--- WHAT THE TASK ASKS ---
Return the following from the records below: each line, word for word, starting with the line that contains "You are a GUI" and going on through the line that contains "Task: Remove the In campaign filter", with nothing outside that range.

--- STUDY MATERIAL ---
________________

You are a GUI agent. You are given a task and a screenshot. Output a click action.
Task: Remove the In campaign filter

________________

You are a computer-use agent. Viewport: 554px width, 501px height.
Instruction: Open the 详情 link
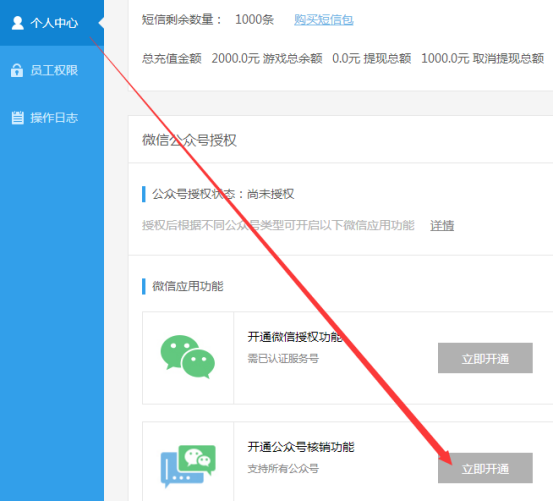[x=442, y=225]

________________

--- FINISHED TASK ---
You are a GUI agent. You are given a task and a screenshot. Output a click action.
Task: Remove the In campaign filter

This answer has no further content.